The ALJ also discussed the findings of Dr. Anandaraj Subramanium, a consultative examiner, and gave his opinion little weight as it was in conflict with his own findings and not supported by the medical record. (Tr. 27, 30). The ALJ discussed the Mental Status and Evaluation of Adaptive Functioning performed by state agency consultant, Dr. Nancy Bunting, Ph.D. The ALJ gave her assessment great weight and noted her finding that Plaintiff was not a reliable informant. (Tr. 30). The ALJ also gave great weight to state agency consultant Dr. Bill Payne, who opined that Plaintiff could perform medium work in light of the essentially normal findings of Plaintiff's physical examinations. (Tr. 30).
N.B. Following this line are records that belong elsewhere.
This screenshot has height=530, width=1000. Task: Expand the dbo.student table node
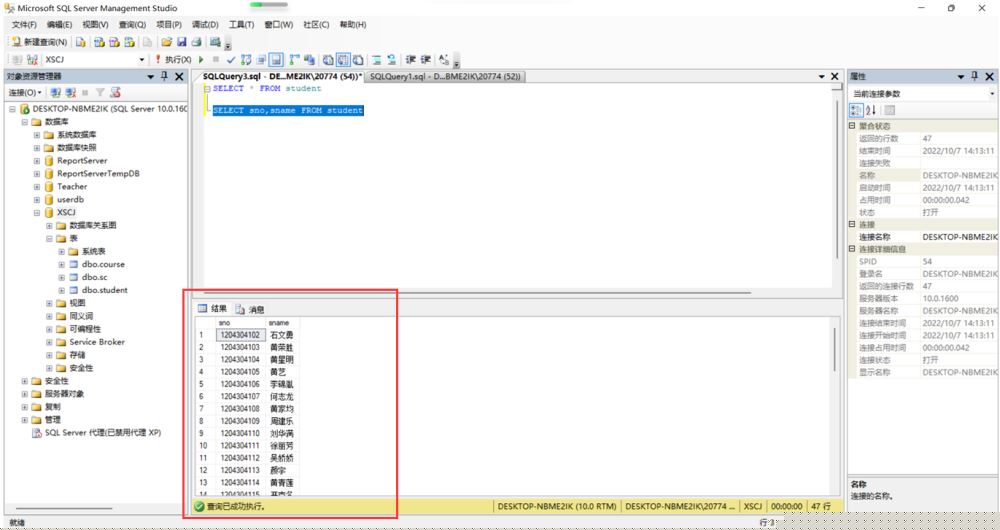click(61, 290)
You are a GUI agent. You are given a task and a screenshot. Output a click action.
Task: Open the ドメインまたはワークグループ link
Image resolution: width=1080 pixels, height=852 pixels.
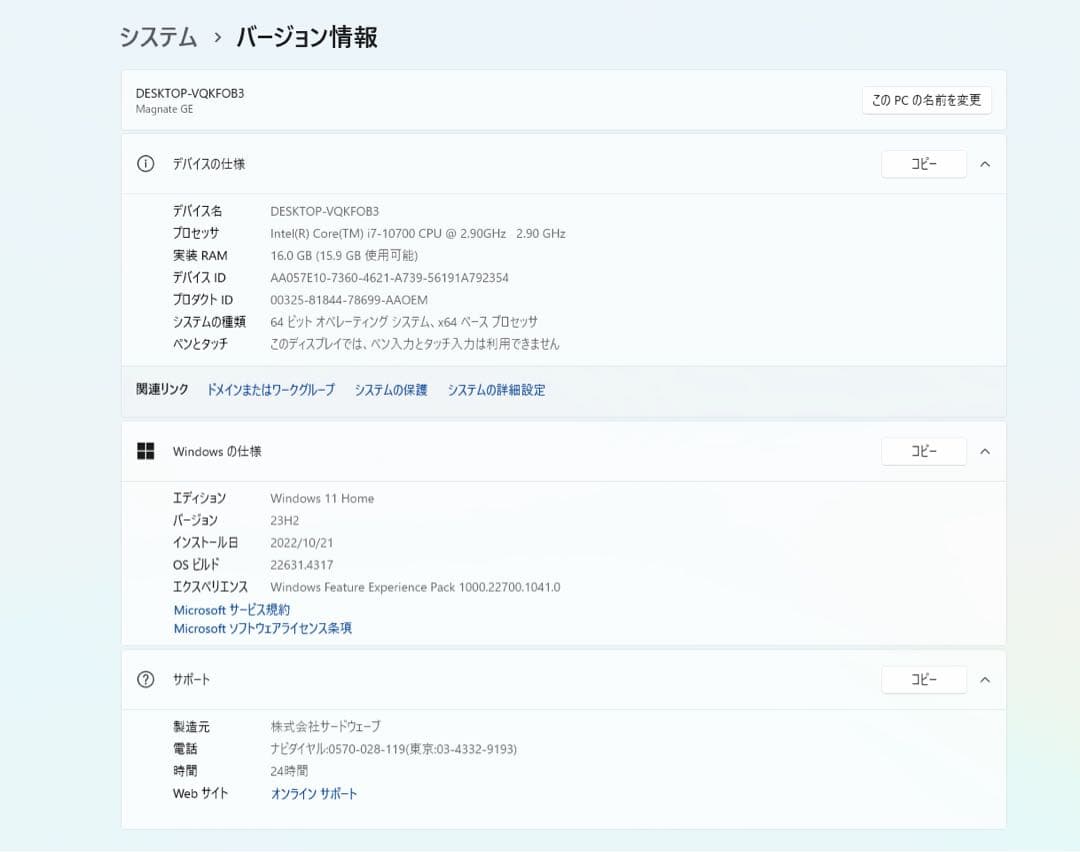click(x=269, y=390)
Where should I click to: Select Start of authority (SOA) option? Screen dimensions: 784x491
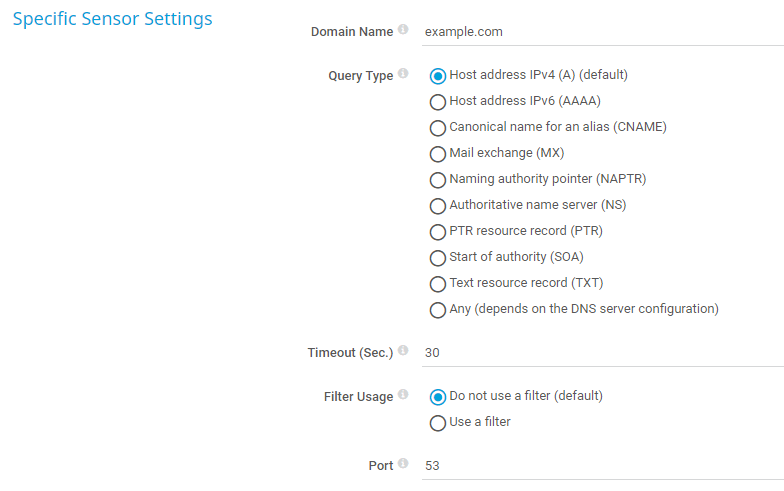coord(437,258)
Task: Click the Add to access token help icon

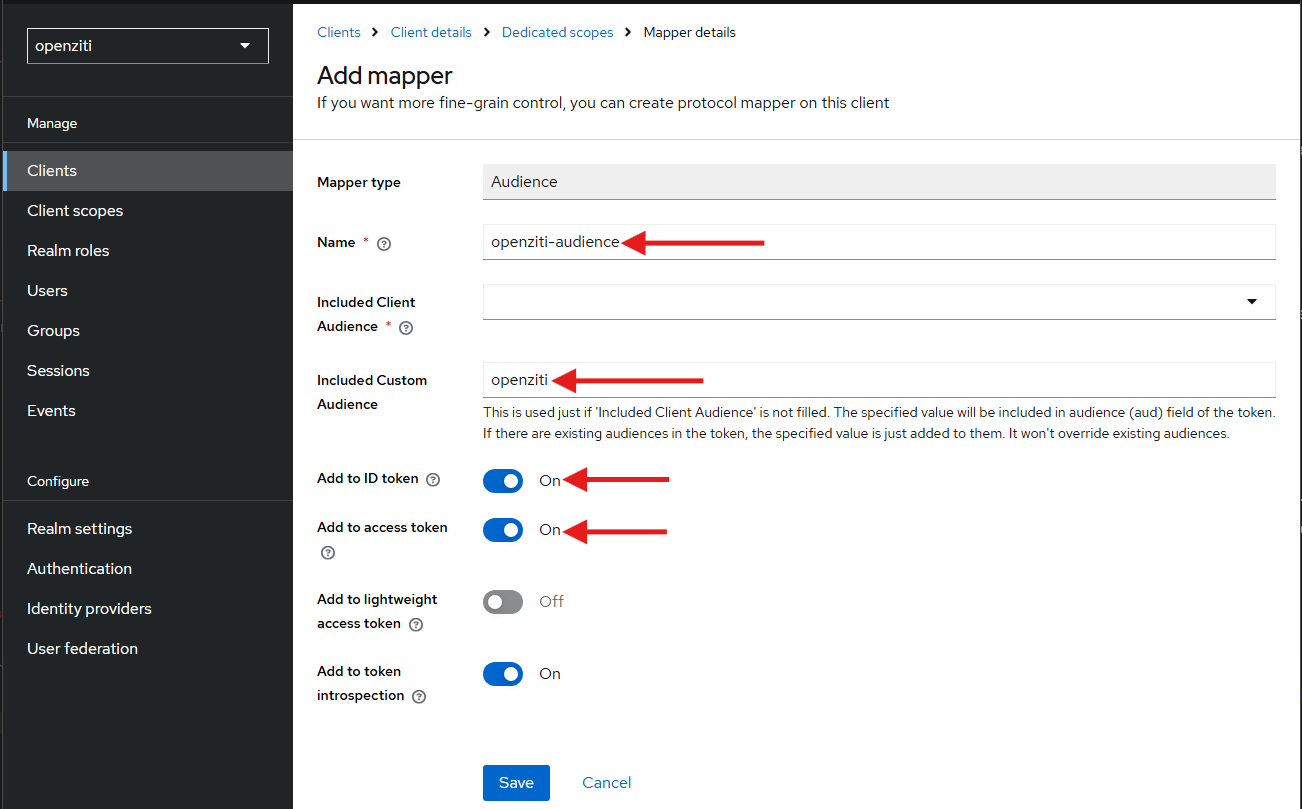Action: pyautogui.click(x=327, y=552)
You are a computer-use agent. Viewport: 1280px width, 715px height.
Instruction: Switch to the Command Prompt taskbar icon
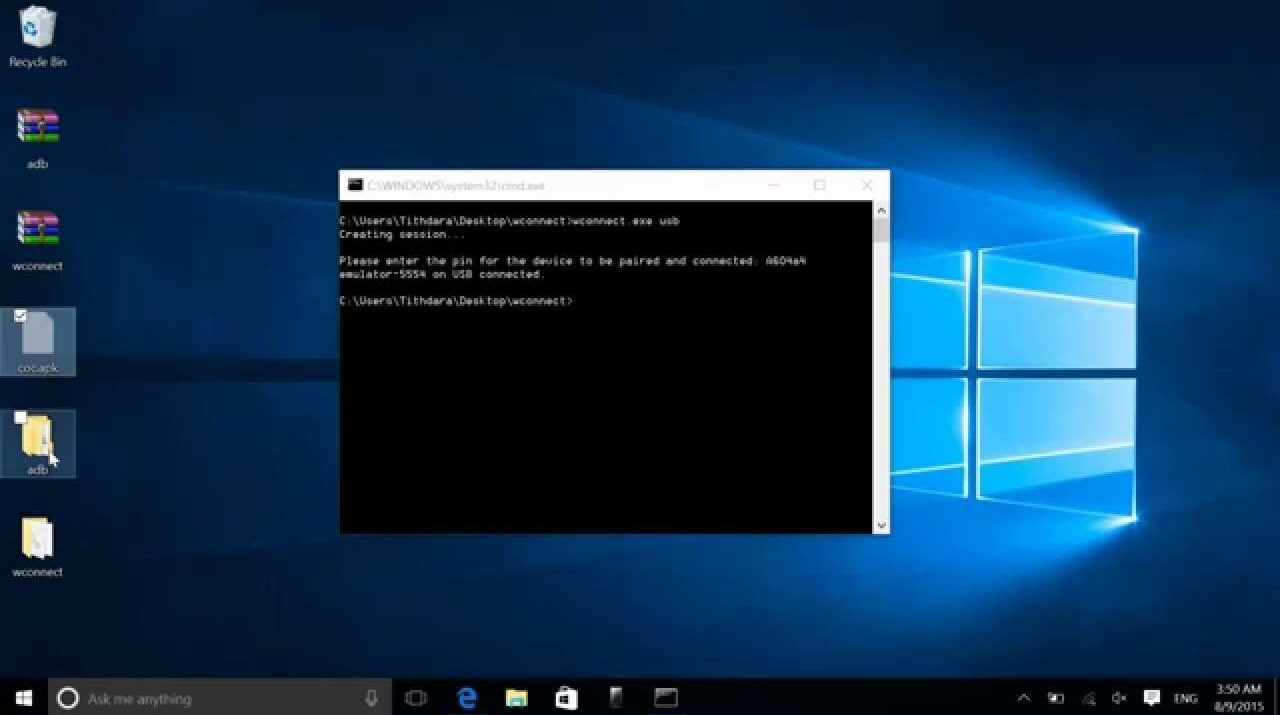[x=666, y=697]
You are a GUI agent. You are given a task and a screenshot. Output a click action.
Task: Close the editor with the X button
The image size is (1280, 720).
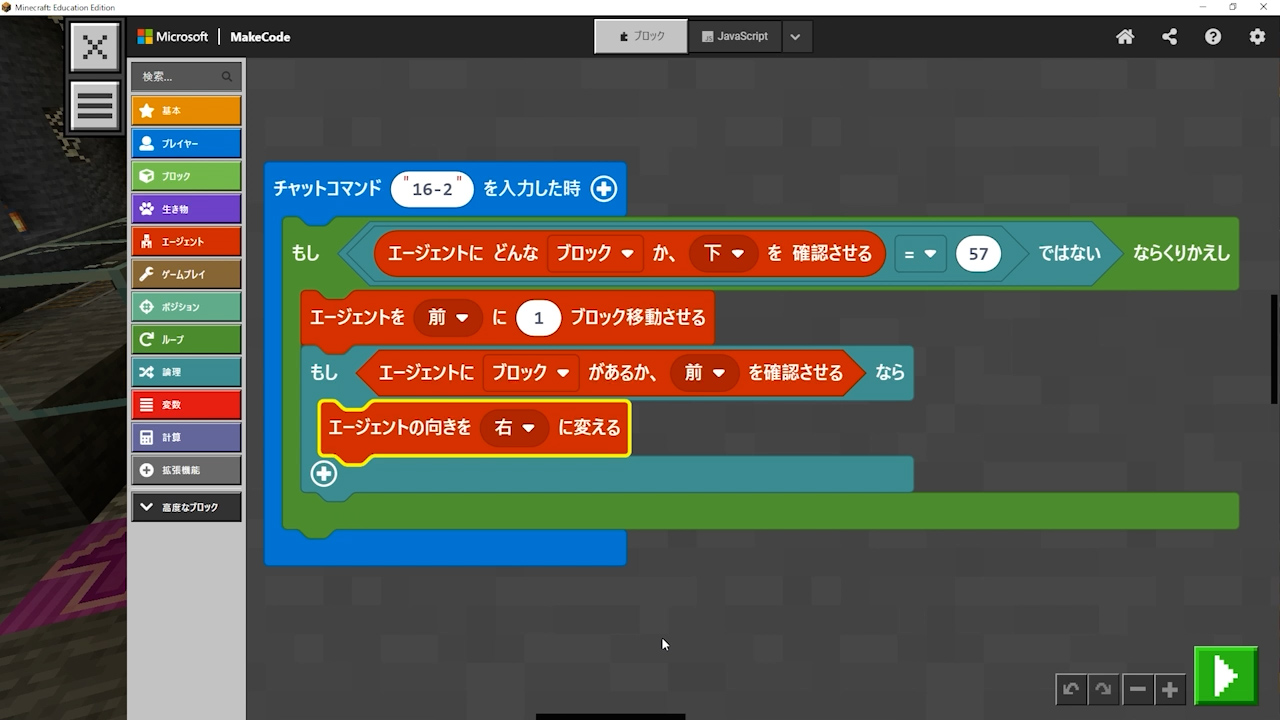95,47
Based on the record as a whole, the Court finds substantial evidence to support the ALJ's RFC determination of medium work with limitations.
Plaintiff has the initial burden of proving that he suffers from a medically determinable impairment which precludes the performance of past work.
According to the Commissioner's interpretation of past relevant work, a claimant will not be found to be disabled if he retains the RFC to perform:
20 C.F.R. §§ 404.1520(e); S.S.R. 82-61 (1982);
Here, the ALJ specifically found that Plaintiff could return to his past relevant work as a prep cook. (Tr. 30). In doing so, the ALJ relied upon the testimony of the Vocational Expert, who after reviewing the ALJ's proposed hypothetical question, which included the limitations addressed in the RFC determination discussed above, opined that the hypothetical individual would be able to perform Plaintiff's past relevant work.
Accordingly, having carefully reviewed the record, the undersigned finds substantial evidence supporting the ALJ's decision denying the Plaintiff benefits, and thus the decision should be affirmed. The undersigned further finds that the Plaintiff's Complaint should be dismissed with prejudice.